To validate the -wording in the string, I have used:
for several years with great results. By great, I mean:
site:examplesite.tld = 150 results
-adfhadfhadha site:examplesite.tld = 400 results (Shows supplemental results count)
Also - to ask a semi-relevant question about site:command.
Is there a specific sort order used when the results are displayed? I see the list of results, but does anyone know in what order are they displayed?
|Is there a specific sort order used when the results are displayed? |
I can't say for sure, but the folders with the strongest link juice distribution seem to be displayed first and it's no concidence i suppose that those pages rank better.
Sorry for the bump but couldn't find a more upto date topic.
Do you guys think think there is relationship with the authority of a page being listed using the site: operator and potential penalties?
Date: Jan 1st 2010
Site operator homepage position: 1
Page one rankings: 10
Date: Feb 1st 2010
Site operator homepage position: 10
Page one rankings: 2
So my question really is, if a page loses its authority through a penalty do you think it will loses prominence when using the site: operator?
results from site: operator have decreased for almost all major sites? No?
one site had millions of pages returned from site: operator only 1 month back, now i only get few hundred thousands
It looks to me like the order of the pages returned by the site: operator is also being influenced by personalized search, so if your main page isn't first, try logging out or adding &pws=0 to the URL.
Nope. Not signed in. I honestly think this is a reflection of authority.
|relationship with the authority of a page being listed using the site: operator and potential penalties? |
If the site: operator is indicating the "buckets" of authority at each folder level, then yes , it follows that sites with less authority are more susceptable to penalties than those with strong authority.
If the site: is only showing a small number of URL's at the root level over the total site URL's , then I would be doing all possible to distribute stronger link juice to deeper areas of the folder structure .
If you do this, i think site: will report more URL's at the root level as an indication of improved authority.
Just a hunch though ....
I see no evidence of any patterns that I would depend on for analysis, no correlations that hold up across different sites, nothing at all. I wish it was different - I really do. I've followed up on several hunches, but they just didn't hold up.

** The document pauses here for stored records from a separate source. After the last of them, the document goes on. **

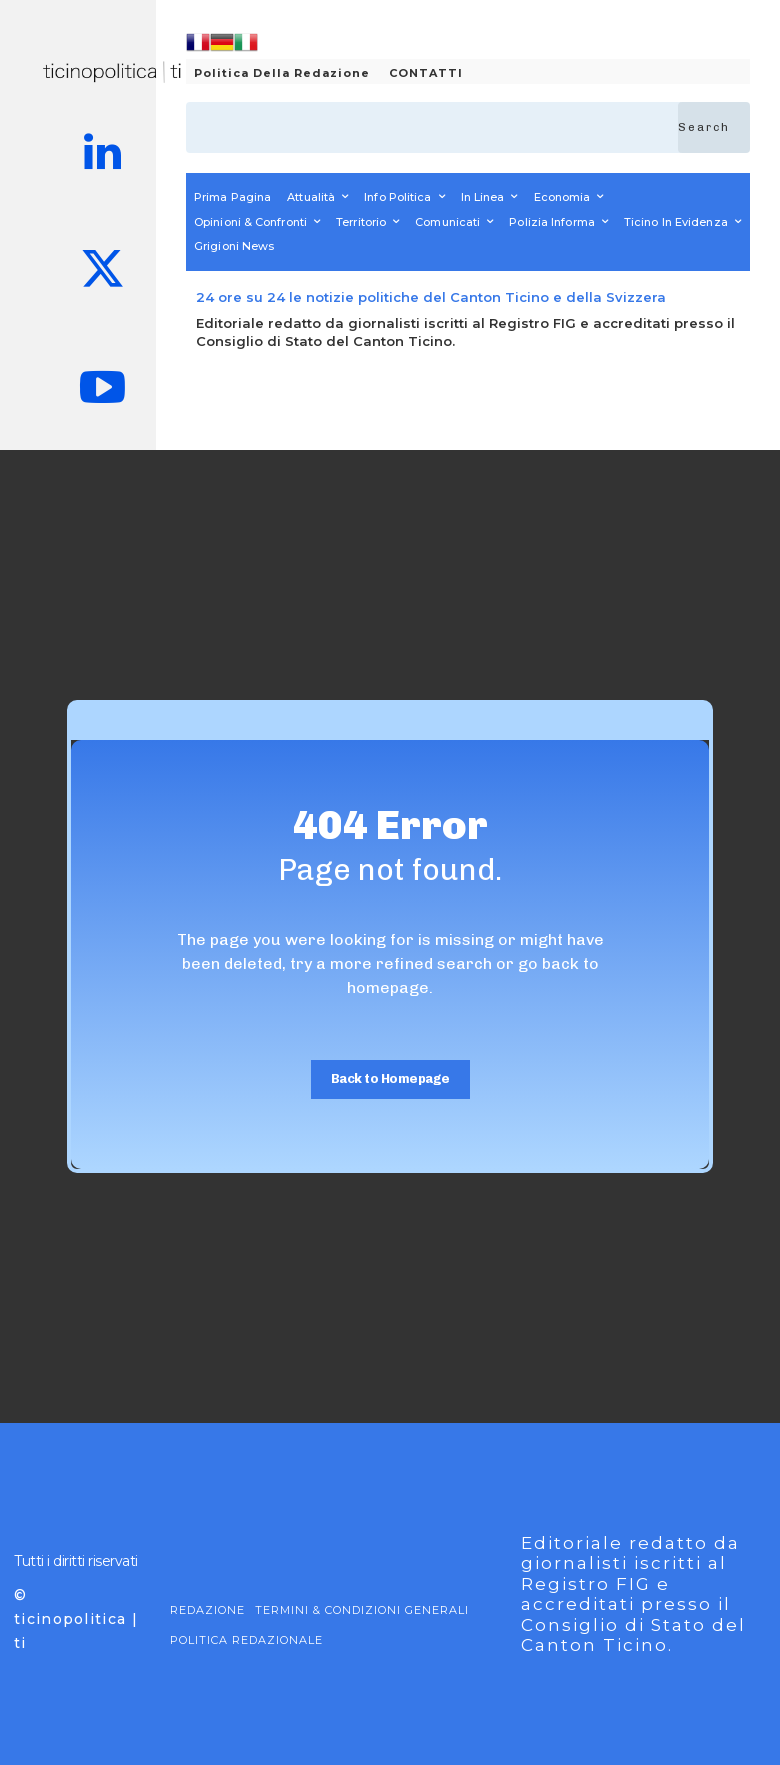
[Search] (714, 127)
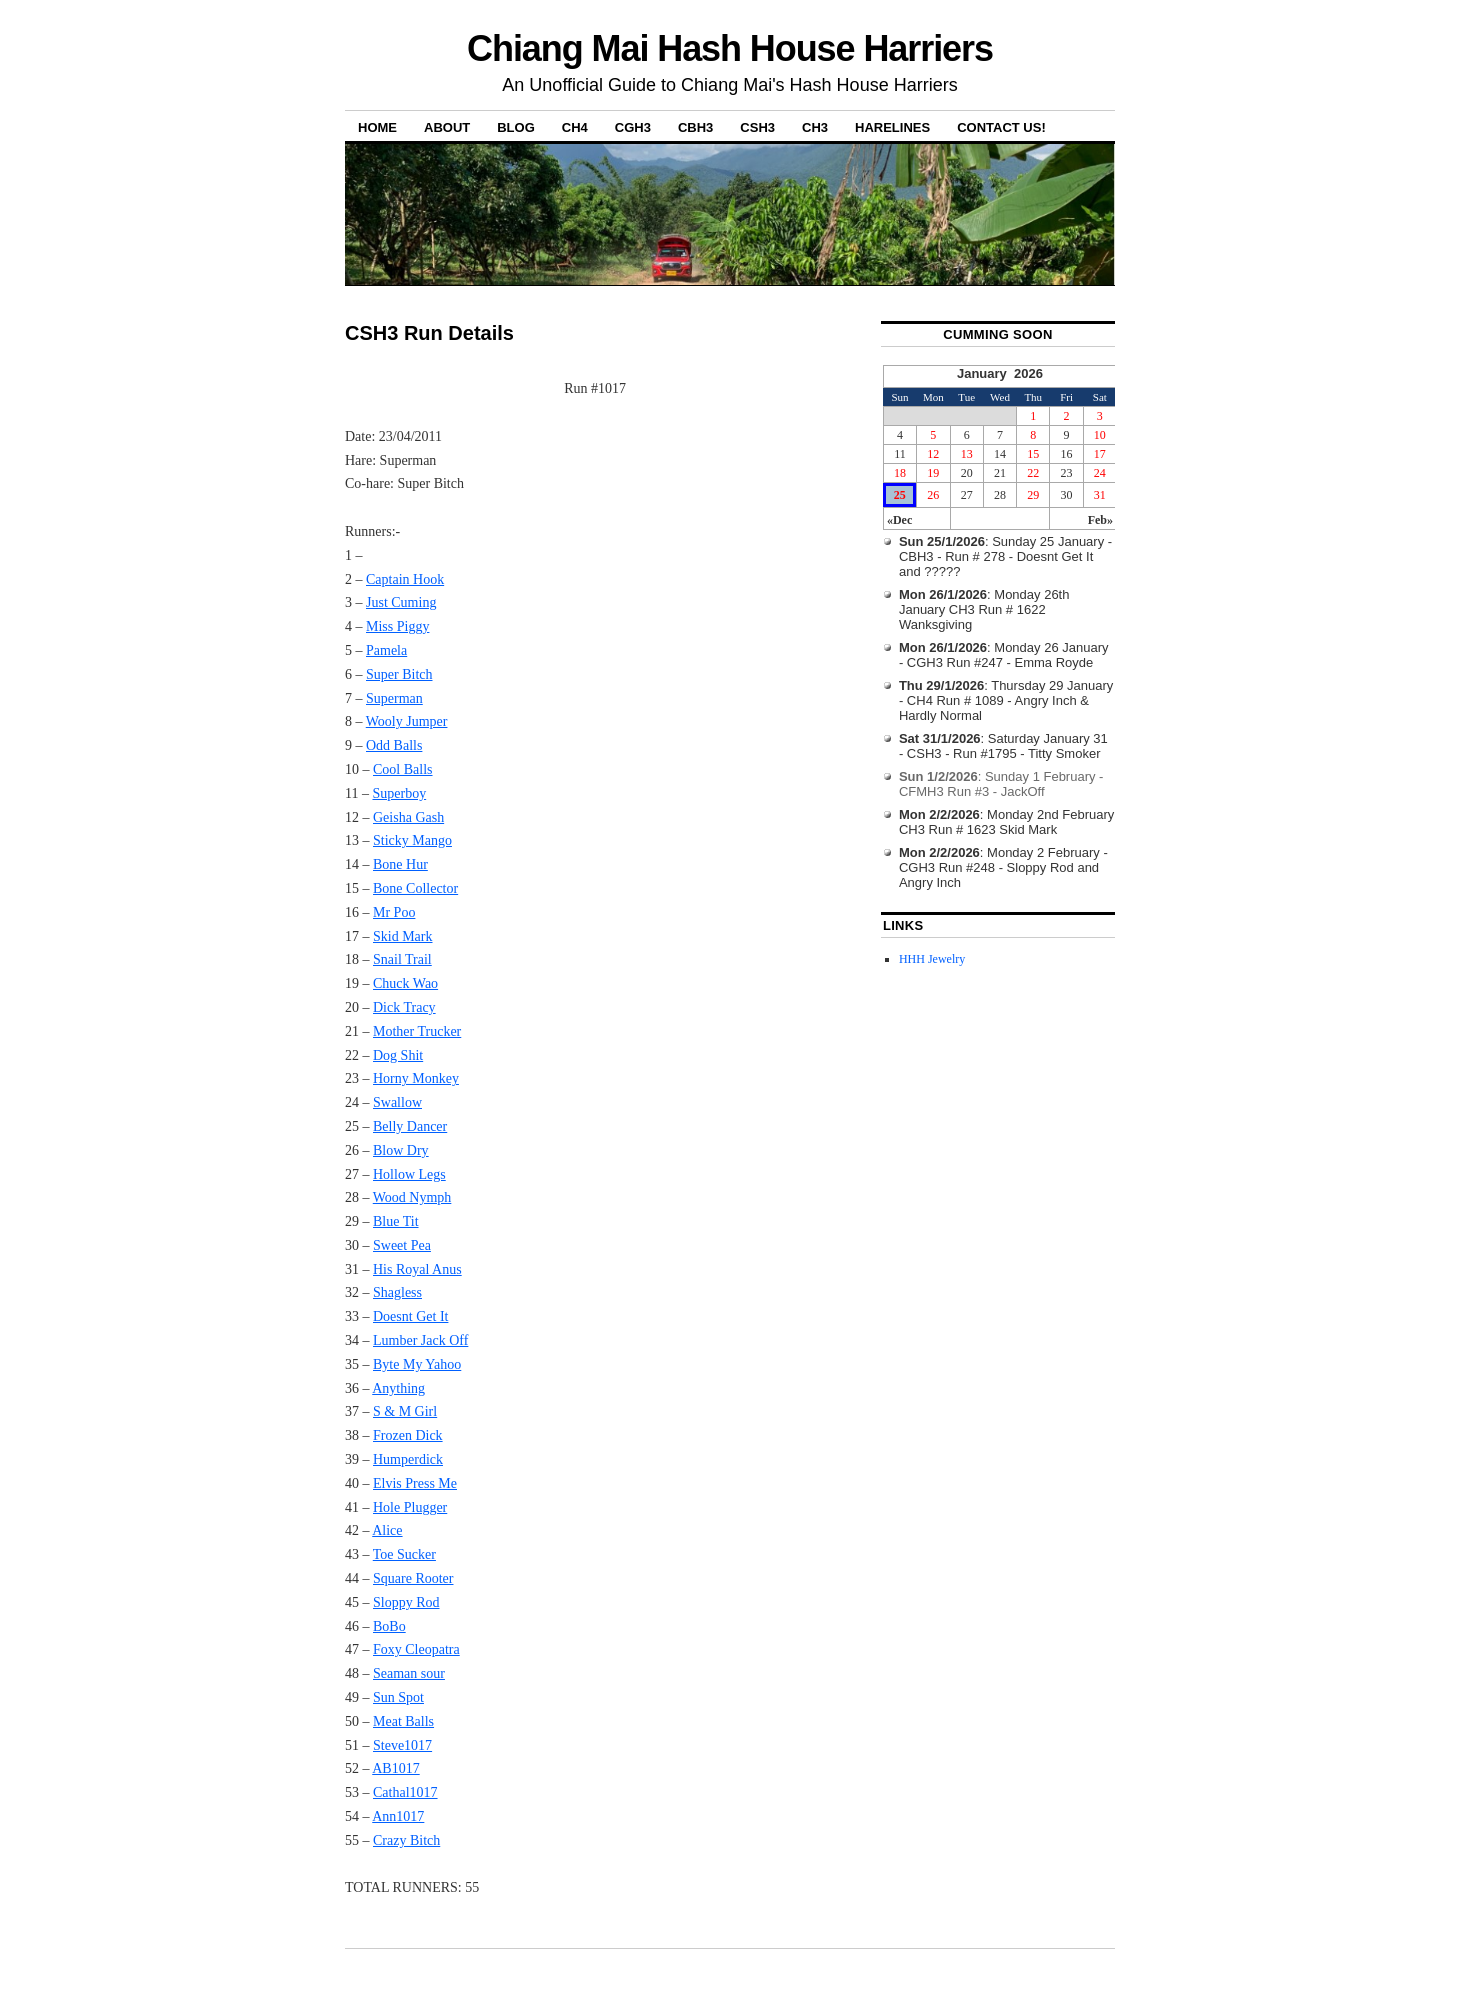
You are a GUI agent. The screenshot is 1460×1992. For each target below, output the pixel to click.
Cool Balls (403, 769)
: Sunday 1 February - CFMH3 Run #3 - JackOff (1001, 784)
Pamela (386, 650)
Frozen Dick (408, 1435)
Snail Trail (402, 959)
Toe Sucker (404, 1554)
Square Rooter (413, 1578)
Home (377, 127)
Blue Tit (396, 1221)
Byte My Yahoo (417, 1364)
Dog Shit (398, 1055)
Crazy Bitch (406, 1840)
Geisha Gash (408, 817)
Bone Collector (415, 888)
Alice (387, 1530)
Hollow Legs (409, 1174)
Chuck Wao (405, 983)
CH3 (815, 127)
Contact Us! (1001, 127)
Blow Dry (401, 1150)
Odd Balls (394, 745)
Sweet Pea (402, 1245)
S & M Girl (405, 1411)
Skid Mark (403, 936)
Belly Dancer (410, 1126)
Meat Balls (403, 1721)
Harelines (892, 127)
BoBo (389, 1626)
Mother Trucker (417, 1031)
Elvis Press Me (415, 1483)
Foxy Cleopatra (416, 1649)
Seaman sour (409, 1673)
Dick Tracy (404, 1007)
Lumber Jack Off (420, 1340)
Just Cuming (401, 602)
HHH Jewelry (932, 959)
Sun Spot (398, 1697)
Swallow (397, 1102)
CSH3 (757, 127)
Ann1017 (398, 1816)
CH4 (575, 127)
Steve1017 (402, 1745)
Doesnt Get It (410, 1316)
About (447, 127)
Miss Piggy (397, 626)
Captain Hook (405, 579)
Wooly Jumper (407, 721)
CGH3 (633, 127)
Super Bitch (399, 674)
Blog (516, 127)
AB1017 (395, 1768)
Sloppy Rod (406, 1602)
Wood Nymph (412, 1197)
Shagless (397, 1292)
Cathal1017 (405, 1792)
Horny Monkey (416, 1078)
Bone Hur (400, 864)
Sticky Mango (412, 840)
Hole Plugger (410, 1507)
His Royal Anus (417, 1269)
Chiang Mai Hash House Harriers (730, 48)
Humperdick (408, 1459)
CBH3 (695, 127)
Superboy (399, 793)
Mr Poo (394, 912)
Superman (394, 698)
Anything (398, 1388)
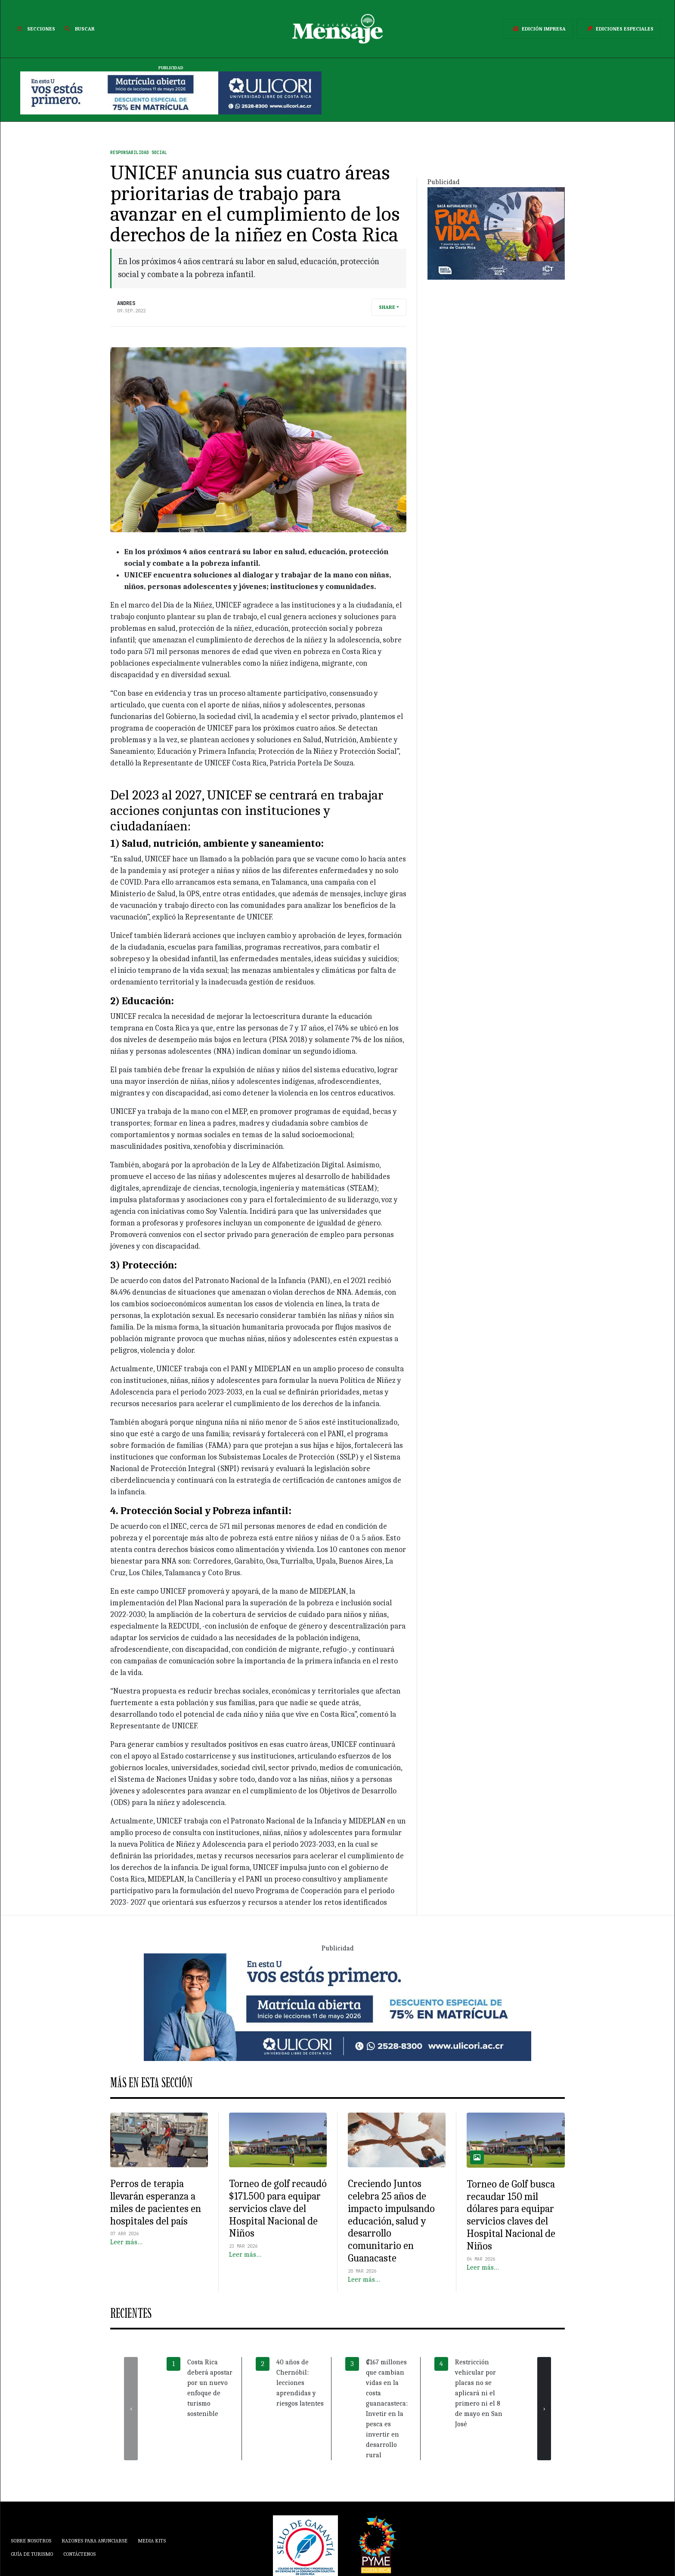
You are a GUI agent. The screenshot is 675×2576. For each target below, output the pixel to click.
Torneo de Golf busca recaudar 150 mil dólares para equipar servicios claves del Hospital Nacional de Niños (511, 2215)
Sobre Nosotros (31, 2541)
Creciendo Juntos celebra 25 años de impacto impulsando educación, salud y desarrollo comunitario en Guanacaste (391, 2221)
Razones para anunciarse (94, 2541)
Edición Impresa (538, 29)
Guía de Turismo (32, 2554)
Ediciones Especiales (618, 29)
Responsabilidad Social (138, 152)
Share (387, 307)
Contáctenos (79, 2554)
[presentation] (131, 2408)
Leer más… (126, 2242)
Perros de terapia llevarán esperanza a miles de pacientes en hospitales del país (155, 2202)
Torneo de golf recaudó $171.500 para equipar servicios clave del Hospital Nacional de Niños (278, 2208)
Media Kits (152, 2541)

So now the idea of using the site operator for diagnostic work feels like underwater skateboarding to me.
I see different stuff every time I look! I'm wondering if the canonical tag is messing with it too.
Sometimes I wonder, Does site:example.com -stopword (i.e. site:example.com -the) returns all excluded (supplemental) results? How can we predict accuracy?
@suratmedia Yes, it definitely used to be something like that. However, I use -asdf or some other nonsense string that won't show ever up in the content ever. Using -the or another real stop word can strongly affect the results.
The problem is that the number of results is slightly different for different nonsense strings. So I'm not sure what we're looking at any more.
@netmeg I get different results too. I think that - in addition to this supplementary index (kudos on the -jidjwaos tip by the way, I just tried it and it works very well!), the Google results are also spread out over more than one database.
And it seems like each database isn't fully in sync.
I've got a fairly new site (Google's known about it for 19 days now) and whenever I do a site: search (without the -typo tag), the number of pages returned varies loads.
So yeah, I wouldn't worry about it. Just seems like Google are splitting things up more (perhaps since it's quicker to perform searches; i.e. Google were planning ahead with regards to Google Instant?) and as a result, inconsistent results are more likely.